> Aufgabenstellung:
Beantworte die folgenden Fragen zum Text über Speiseeis aus Eisdielen:
1. Wie verhielt sich der Preis für einen Liter Vollmilch im Jahr 1999 zum heutigen Preis?
2. Welche Zutaten stecken neben den Aromastoffen in handelsüblicher Vanillepaste?
3. Womit wird manch neumodische Eiscreme laut dem letzten Absatz angerührt?

> Vorliegender Text:
════════════════
Gestiegende Kosten für die wichtigsten Rohstoffe dürften jedenfalls kein Grund für die rasante Preisentwicklung sein. Milch als elementarer Rohstoff in der Eisherstellung bewegt sich seit Jahren auf historischen Tiefständen, kleine Dellen in der Preisentwicklung ausgenommen. 1999 kostete den Endverbraucher ein Liter Vollmilch (in DM) fast doppelt so viel wie heute (in Euro). Höhere Energiekosten? Sollten bei einer Imbissbude kaum weniger zu Buche schlagen als bei einer Eisdiele, aber die Preise für Pommes sind nicht annähernd so gestiegen, obwohl das Kilo Kartoffeln über die Jahre preislich deutlich zugelegt hat. Und die Produktqualität ist in vielen Eisdielen nur mit Blick auf die Hygienestandards besser geworden. Abgesehen davon, dass Eis von Dieler zu Dieler kaum noch zu unterscheiden ist – es werden auch mehr Zusatzstoffe eingesetzt als früher. So sind Bindemittel sehr beliebt, die den Milchfettanteil erhöhen und auch Eisaromen, die jene überbordende Sortenvielfalt generieren, die kein noch so großer Supermarkt in der Truhe hat. Eisaromen gibt es als pulverisierte Komplettmischung inklusive Bindemittel. Es gibt sie flüssig, und es gibt sie pastös. Handelsübliche Vanillepaste zum Beispiel enthält natürliche und naturidentische Aromastoffe der Bourbon-Vanille, die sogar den Stippeneffekt des Schotenmarks imitieren können, dazu stecken auch noch Invertzucker, Glukosesirup, Fruchtzuckersirup, Ethylalkohol und Sojamehl in der Paste. Um das ebenfalls aus Eispasten herstellbare Fruchteis zu optimieren, können spezielle Fruchtsäuren zugesetzt werden. Und der in den letzten Jahren in Mode gekommene Marmoreffekt auf dem Eis wird durch fertige Sirups erzielt. Das „Eis aus eigener Herstellung,“ das viele Eismacher in ihren Cafés anpreisen, ist längst ein Produkt aus dem Baukasten geworden. 

Da stellt sich die Frage, ob man vor diesem Hintergrund nicht gleich zum Industrieprodukt aus der Tiefkühltruhe des Supermarktes greifen soll. Wer den Fokus einzig und allein auf die Eisqualität legt, ist damit nicht einmal schlecht beraten, und preiswerter ist es allemal. Das Argument, man bekäme in jeder Eisdiele ein handgemachtes Produkt ist also so weich wie manch‘ neumodische Eiscreme, die ganz fix mithilfe von Speiseeispulver angerührt wird.
════════════════
> Auszüge aus Material:
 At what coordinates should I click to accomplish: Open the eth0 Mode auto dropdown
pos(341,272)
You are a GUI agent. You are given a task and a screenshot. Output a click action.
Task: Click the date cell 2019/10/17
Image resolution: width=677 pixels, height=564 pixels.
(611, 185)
════════════════
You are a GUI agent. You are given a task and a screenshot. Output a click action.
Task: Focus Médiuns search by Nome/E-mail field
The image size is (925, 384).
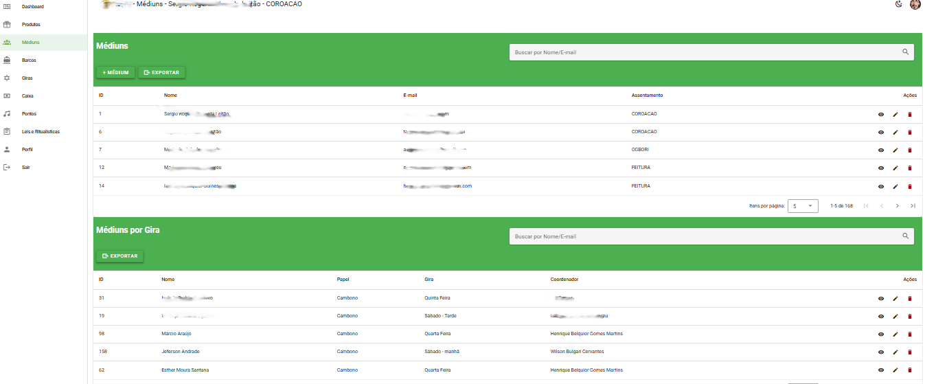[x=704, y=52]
════════════════
> Schriftliche Antwort:
1. Ein Liter Vollmilch kostete den Endverbraucher 1999 in DM fast doppelt so viel wie heute in Euro.
2. Sie enthält Invertzucker, Glukosesirup, Fruchtzuckersirup, Ethylalkohol und Sojamehl.
3. Sie wird mithilfe von Speiseeispulver angerührt.